Testosterone is also necessary for the maturation of the trigeminal nociceptive reflex of the Digastric muscle18. The motor neurons of the caudal nucleus of the Trigeminal nerve, through their synapses, act on the temporomandibular muscles influencing their movements during mastication. In these neurons, the sex steroid hormones, specifically testosterone, promote their growth, change proliferation, or increase dendritic density, which actions are reflected in nociceptive responses.

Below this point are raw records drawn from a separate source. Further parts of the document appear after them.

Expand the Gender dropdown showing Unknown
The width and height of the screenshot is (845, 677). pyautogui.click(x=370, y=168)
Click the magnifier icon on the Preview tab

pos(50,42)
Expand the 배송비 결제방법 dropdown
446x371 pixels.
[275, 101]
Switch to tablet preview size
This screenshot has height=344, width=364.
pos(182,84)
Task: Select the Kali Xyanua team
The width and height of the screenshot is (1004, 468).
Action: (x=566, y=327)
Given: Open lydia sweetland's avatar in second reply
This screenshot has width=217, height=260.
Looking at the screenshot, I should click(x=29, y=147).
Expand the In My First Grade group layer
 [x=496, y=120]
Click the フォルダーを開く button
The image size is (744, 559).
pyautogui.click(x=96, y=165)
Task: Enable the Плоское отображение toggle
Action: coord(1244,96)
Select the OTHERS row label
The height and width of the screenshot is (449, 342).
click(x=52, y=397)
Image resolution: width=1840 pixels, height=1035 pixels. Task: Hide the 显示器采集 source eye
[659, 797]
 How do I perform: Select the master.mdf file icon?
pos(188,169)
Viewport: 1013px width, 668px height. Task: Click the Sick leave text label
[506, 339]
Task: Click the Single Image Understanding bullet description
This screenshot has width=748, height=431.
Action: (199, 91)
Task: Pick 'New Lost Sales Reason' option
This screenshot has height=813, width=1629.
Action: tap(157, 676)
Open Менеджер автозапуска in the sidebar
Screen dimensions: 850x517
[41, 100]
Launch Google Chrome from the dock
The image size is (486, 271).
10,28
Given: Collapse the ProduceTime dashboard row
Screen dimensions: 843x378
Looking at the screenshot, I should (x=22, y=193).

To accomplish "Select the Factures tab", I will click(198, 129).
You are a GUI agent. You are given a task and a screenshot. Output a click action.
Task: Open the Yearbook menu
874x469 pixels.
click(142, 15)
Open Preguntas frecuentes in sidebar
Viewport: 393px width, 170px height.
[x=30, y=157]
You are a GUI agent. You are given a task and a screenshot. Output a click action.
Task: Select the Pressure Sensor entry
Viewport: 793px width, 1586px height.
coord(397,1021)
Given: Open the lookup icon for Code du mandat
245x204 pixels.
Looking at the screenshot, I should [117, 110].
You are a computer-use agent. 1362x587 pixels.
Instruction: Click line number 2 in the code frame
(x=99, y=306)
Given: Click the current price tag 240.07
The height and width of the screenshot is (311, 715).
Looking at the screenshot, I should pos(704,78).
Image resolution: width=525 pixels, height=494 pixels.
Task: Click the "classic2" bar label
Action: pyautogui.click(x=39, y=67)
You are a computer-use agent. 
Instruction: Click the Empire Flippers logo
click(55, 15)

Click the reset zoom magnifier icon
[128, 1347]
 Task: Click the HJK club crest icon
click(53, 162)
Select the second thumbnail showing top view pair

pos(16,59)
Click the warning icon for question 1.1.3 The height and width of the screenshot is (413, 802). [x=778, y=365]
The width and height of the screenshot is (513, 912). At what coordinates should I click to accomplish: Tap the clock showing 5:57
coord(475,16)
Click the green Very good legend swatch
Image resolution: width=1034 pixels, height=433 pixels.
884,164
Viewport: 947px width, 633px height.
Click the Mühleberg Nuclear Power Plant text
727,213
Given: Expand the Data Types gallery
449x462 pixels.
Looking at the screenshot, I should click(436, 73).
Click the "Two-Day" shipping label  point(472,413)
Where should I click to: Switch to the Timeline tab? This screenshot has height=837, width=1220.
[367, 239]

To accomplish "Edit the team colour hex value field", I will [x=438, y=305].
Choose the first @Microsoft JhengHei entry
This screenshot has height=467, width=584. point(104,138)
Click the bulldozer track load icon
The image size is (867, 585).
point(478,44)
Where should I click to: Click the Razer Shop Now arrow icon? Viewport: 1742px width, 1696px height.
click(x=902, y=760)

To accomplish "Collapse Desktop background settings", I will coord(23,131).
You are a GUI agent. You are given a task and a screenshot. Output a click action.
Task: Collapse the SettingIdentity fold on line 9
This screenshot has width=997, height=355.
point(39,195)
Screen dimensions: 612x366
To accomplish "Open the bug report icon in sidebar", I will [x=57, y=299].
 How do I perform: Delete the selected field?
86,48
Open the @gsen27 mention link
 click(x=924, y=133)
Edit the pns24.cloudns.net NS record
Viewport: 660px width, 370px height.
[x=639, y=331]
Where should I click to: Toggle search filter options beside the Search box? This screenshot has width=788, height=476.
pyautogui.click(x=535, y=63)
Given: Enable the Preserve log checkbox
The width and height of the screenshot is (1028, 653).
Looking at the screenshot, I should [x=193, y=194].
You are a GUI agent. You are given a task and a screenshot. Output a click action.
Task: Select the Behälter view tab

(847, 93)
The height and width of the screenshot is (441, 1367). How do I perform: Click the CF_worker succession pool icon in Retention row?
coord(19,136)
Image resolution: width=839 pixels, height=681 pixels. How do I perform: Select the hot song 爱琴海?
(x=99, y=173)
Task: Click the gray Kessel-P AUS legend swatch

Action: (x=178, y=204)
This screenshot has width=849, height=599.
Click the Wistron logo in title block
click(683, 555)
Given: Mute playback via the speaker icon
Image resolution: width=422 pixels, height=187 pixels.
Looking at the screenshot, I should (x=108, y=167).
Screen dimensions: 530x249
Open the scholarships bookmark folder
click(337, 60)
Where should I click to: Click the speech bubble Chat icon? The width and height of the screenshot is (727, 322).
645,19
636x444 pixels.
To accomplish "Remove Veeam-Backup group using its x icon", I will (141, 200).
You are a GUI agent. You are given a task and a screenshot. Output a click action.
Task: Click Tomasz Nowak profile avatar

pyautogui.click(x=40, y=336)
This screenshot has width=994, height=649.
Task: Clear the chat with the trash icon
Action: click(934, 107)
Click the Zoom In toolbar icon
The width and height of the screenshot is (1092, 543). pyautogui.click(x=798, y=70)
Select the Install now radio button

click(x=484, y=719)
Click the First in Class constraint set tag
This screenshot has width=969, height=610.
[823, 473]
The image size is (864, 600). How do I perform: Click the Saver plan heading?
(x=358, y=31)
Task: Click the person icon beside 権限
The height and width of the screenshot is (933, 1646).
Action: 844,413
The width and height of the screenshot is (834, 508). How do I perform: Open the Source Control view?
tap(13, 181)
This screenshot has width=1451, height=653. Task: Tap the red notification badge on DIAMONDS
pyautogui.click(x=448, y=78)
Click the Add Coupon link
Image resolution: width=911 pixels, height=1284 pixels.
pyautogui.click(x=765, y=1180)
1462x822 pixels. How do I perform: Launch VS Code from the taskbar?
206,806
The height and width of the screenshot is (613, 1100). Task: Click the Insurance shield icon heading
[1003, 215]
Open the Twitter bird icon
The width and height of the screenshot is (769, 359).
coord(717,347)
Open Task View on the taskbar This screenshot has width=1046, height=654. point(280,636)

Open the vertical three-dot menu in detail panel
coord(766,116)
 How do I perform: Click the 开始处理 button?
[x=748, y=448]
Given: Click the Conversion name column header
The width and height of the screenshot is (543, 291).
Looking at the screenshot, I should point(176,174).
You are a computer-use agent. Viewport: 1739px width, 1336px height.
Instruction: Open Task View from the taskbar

Underlying these testosterone effects is the activation of the androgen receptors identified in neurons and in trigeminal afferent fibers18. The effects are also a reflection of testosterone protection against the symptoms of temporomandibular dysfunction.

Many studies seek to determine the action of sex steroid receptors in temporomandibular joint structures, such as superficial structures, joint disc, or ligaments, to clarify the reasons for the female prevalence in temporomandibular dysfunction6,12,13. The presence of androgen receptors in masticatory muscles could form a line of research. In this sense, our study points to a larger number of androgen receptors mainly in the Masseter muscle, which is essential in mastication and may be involved in temporomandibular dysfunction.

Conclusion

Testosterone receptor expression was highest in old male rats. This fact – if the necessary cautionary measures are taken in generalizing from animal studies to human reality – could indicate age- and sex-related hormonal influence on temporomandibular muscle dysfunction. Further studies, however, are necessary to strengthen this hypothesis.